Court Opinion

ID: 9797913
Source: CourtListenerOpinion
Date Created: 2023-08-31 04:32:13.021159+00
Date Added: 2024-06-11T08:57:43.062836
License: Public Domain

EDMONDS, P. J.,
concurring.
I agree with the majority’s reasoning and conclusions regarding the second and third assignments of error, and I write separately to express my understanding of the gist of petitioner’s first assignment of error and how I would decide it.
In his first assignment of error, petitioner makes the following assertions:
“A. The FDAB [Fair Dismissal Appeals Board] did not determine separately whether district superintendent Corley relied on ‘substantiated’ facts when he recommended [petitioner’s] dismissal * * *.
^ * *
“2. The Fair Dismissal Law requires the FDAB to determine both whether a superintendent’s allegations are true and whether they were substantiated by the evidence considered at the time of the superintendent’s recommendation.
* * * *
“3. The allegations against [petitioner] were not substantiated.”
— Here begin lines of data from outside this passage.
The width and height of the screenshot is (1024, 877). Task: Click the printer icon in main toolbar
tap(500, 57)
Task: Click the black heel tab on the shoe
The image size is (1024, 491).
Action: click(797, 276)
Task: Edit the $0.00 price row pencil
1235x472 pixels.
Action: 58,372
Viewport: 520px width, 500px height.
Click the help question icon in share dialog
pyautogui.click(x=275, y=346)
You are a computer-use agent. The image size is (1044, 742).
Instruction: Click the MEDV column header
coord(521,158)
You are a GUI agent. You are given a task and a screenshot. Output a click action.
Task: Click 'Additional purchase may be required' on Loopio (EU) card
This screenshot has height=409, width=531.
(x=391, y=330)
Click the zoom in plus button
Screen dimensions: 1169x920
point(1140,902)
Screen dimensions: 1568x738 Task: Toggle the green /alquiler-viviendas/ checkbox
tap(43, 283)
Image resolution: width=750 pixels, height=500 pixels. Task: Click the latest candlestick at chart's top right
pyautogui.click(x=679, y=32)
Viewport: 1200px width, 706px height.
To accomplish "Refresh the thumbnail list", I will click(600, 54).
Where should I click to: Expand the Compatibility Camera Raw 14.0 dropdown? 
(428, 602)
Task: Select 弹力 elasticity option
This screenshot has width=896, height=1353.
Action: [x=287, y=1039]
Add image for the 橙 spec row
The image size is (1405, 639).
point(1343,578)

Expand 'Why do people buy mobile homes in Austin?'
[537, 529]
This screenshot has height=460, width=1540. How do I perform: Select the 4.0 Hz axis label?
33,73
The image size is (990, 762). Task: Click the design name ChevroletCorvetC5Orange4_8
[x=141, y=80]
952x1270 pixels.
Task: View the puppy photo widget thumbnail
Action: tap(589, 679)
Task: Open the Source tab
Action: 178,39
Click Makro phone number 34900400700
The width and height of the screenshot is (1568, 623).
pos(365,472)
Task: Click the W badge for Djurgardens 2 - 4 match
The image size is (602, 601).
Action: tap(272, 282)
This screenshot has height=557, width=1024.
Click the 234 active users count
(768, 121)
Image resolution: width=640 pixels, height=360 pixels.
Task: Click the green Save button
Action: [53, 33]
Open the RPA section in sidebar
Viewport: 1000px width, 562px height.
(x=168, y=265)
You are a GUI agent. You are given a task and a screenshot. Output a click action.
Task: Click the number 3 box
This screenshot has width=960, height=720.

Later, petitioner explains,
“If FDAB had properly applied this term to the facts that the district relied on when it fired [petitioner], it could have reached just one conclusion: that the facts were ‘unsubstantiated’ within the meaning of ORS 342.905(7). The facts supporting superintendent Corley’s dismissal recommendation did not include ‘competent evidence,’ nor were they ‘adequate to demonstrate or make certain’ the claims against [petitioner].”
*578Later, petitioner concludes,
“The facts that the district relied upon to dismiss [petitioner] therefore consisted of nothing more than extremely unreliable hearsay evidence. As a legal matter, this type of evidence cannot serve to ‘substantiate’ facts as intended by the legislature under ORS 342.905(6) & (7).”
I agree with the majority that the predicate to petitioner’s first assignment of error is his interpretation of the statutory scheme to require the FDAB to take a snapshot of the evidence before the district and inquire whether that evidence was “true” and “substantiated” at that point in time. The majority answers petitioner’s argument by concluding that the statutory scheme evidences the legislature’s intent that the FDAB consider, in determining whether the allegations are true and substantiated, all of the evidence before it and not just the evidence upon which the district based its decision.
I would, however, answer petitioner’s first assignment by holding that, even if petitioner’s construction of the governing statutory scheme is correct, there was sufficient evidence presented by the superintendent to the school board for the FDAB to find that the superintendent’s allegations were “true and substantiated” at the time of the superintendant’s recommendation. In particular, the superintendant had in his possession a report of a comprehensive investigation by the district’s legal counsel and the benefit of a personal interview conducted by counsel with L. K. As a result of that interview, legal counsel had determined that L. K.’s allegations were credible based on her responses together with the other information in the possession of the superintendant at that time. Petitioner criticizes the district for relying on the report of counsel, characterizing it as “nothing more than extremely unreliable hearsay evidence.” However, in Reguero v. Teacher Standards and Practices, 312 Or 402, 417, 822 P2d 1171 (1991), the court held that “[hjearsay evidence is as admissible under ORS 183.450(1) as any other evidence as long as it meets the statutory test of reliability.” (Footnote omitted.) The statutory test for reliability in ORS 183.450(1) is whether the evidence is “of a type commonly relied upon by reasonably prudent persons in [the] conduct of *579their serious affairs.” In my view, that test was satisfied by the manner and the methods of the investigation conducted by legal counsel. Consequently, I concur with the rejection of petitioner’s first assignment of error.